Carello also said it was concerning that an initiative affecting central aspects of nationality and citizenship was moving forward without broader political, academic, and institutional debate.

As president of the Migration Law Institute at the Rosario Bar Association, Carello said the proposed “golden passport” would create a route for foreigners making significant investments in Argentina to obtain citizenship through naturalization without meeting the usual two-year residency requirement.

She said a positive version of the program should not be limited to a simple transfer of money or passive investments. Instead, she argued it should be linked to genuine investment, employment, innovation, regional development, or strengthening strategic sectors.

Investor migration costs extend beyond the headline amount

Alaattin Kiliç, Investor Migration Branding Expert at Visa Franchise, warned that the official investment amount is only the starting point.

He said applicants should also budget for legal fees, taxes, and in some cases property registration or VAT costs. As a rule of thumb, he suggested budgeting at least 10% to 20% above the official investment amount to cover ancillary expenses.

Demand continues after investor visa closures

Steven Bostock, partner at Mishcon de Reya, said the firm has seen consistent client demand for an investor visa since the previous scheme ended. The country or scheme is unclear from the excerpt.

The broader trend described in the source is that where golden visas have disappeared, applicants increasingly turn to passive income and digital nomad routes, especially when the goal is lifestyle relocation rather than passive residence rights alone.

Talent-based and entrepreneurial visas are also gaining market share. The UK Global Talent visa is cited as a prominent example, with increased interest since the closure of the Tier 1 Investor visa. France and Australia are also described as offering similar routes that prioritize expertise, innovation, and achievement over capital investment alone.

Shift from passive investment to contribution

Joe Rice, Head of Citizenship Programs at Global Citizen Solutions, said the framing is shifting from “we want your capital” to “we want your contribution.”

Liana Simonyan, a researcher at Global Citizen Solutions’ Global Intelligence Unit, said the programs analyzed fall into two nearly equal groups:

  • programs structured around sustainability and measurable development outcomes;
  • programs designed mainly as fiscal instruments.

She described that divide as a defining feature of the sector.

Isobel Neilson of Fragomen described a similar shift: the era of passive investment, such as buying property or maintaining a bank deposit, has given way to active and meaningful contribution.

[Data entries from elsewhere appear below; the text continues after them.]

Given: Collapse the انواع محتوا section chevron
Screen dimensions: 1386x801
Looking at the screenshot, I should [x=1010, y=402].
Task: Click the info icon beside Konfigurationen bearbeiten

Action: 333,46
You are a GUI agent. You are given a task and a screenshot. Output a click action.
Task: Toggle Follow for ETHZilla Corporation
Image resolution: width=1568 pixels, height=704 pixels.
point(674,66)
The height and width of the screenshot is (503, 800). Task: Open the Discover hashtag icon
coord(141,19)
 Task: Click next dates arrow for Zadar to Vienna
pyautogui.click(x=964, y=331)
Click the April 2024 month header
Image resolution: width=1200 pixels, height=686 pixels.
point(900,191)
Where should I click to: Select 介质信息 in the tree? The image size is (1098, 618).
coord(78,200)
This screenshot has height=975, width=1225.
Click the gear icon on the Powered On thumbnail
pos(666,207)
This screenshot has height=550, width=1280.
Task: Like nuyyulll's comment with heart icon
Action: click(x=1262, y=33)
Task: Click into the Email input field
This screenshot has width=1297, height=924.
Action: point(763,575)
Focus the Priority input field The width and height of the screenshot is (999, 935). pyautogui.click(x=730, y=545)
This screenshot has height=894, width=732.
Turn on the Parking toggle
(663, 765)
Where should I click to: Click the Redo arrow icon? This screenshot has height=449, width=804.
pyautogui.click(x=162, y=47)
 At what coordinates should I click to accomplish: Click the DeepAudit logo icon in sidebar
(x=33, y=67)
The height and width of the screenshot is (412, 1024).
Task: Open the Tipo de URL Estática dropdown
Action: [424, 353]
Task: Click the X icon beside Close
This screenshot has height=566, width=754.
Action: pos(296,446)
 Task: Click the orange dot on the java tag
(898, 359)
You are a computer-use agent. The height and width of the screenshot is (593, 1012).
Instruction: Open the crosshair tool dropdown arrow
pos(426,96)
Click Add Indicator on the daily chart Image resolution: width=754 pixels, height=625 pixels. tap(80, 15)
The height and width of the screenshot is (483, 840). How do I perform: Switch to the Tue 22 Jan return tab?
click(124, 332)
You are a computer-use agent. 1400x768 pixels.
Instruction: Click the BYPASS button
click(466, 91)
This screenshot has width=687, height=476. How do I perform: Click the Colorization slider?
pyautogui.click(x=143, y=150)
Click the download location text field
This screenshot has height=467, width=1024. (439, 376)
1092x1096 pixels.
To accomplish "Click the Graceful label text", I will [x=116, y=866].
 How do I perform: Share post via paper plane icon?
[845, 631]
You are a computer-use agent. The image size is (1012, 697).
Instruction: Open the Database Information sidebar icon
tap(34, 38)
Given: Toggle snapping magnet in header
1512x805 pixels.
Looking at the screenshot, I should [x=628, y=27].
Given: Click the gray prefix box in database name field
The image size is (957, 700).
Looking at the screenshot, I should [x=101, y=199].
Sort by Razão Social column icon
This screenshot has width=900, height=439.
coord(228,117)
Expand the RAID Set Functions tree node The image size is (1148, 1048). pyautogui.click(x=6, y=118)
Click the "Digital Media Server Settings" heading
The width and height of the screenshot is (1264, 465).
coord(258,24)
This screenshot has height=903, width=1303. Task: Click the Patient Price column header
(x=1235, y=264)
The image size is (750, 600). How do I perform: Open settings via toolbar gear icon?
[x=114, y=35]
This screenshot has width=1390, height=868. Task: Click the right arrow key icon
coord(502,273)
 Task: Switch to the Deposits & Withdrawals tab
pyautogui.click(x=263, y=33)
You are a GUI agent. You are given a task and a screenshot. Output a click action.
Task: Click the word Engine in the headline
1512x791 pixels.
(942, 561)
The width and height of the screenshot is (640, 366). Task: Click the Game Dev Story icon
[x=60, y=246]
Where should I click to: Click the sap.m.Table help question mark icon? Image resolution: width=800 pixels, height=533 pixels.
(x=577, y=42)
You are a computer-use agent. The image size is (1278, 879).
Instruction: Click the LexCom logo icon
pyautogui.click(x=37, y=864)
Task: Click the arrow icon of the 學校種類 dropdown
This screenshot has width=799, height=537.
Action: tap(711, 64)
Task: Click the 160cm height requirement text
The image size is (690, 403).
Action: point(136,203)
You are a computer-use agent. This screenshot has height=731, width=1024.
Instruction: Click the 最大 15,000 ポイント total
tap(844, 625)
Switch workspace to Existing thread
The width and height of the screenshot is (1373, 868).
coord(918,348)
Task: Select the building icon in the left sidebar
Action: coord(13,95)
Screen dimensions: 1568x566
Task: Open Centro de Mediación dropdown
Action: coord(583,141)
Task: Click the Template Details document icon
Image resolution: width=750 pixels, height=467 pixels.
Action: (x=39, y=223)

Citizenship-by-investment programs are described as following the same broader pattern. Demand for second citizenship remains strong as wealthy individuals seek more optionality during geopolitical uncertainty, but scrutiny continues to intensify.

Americans and tax-driven relocation

Mo Bennis, senior vice president at Arton Capital, said a microstate is becoming attractive for Americans because of its lower-cost and straightforward path to citizenship. The specific country is unclear from the excerpt. He described it as a peaceful, strategically located island nation offering mobility diversification beyond the usual Caribbean options.

Tax adviser David Lesperance was cited in relation to tax-driven relocation among wealthy clients. He previously said he helped four billionaire clients terminate California residency before a January 1 deadline. Wealth managers warned that another 15 to 20 billionaire families could leave if voters approve the measure referenced in the article.

Lesperance also said he expected tax pressure in the UK to push wealthy residents out. He argued that whoever holds the chancellor role would be under even more fiscal pressure than Rachel Reeves had been in the last two budgets.

In another cited comment, Lesperance said he had seven clients move out of California before January 1, 2026, because the measure was written to apply retroactively to billionaires living in the state as of that date.

The source also notes that several high-profile billionaires made moves to reduce California ties ahead of that deadline, including Google cofounders Sergey Brin and Larry Page.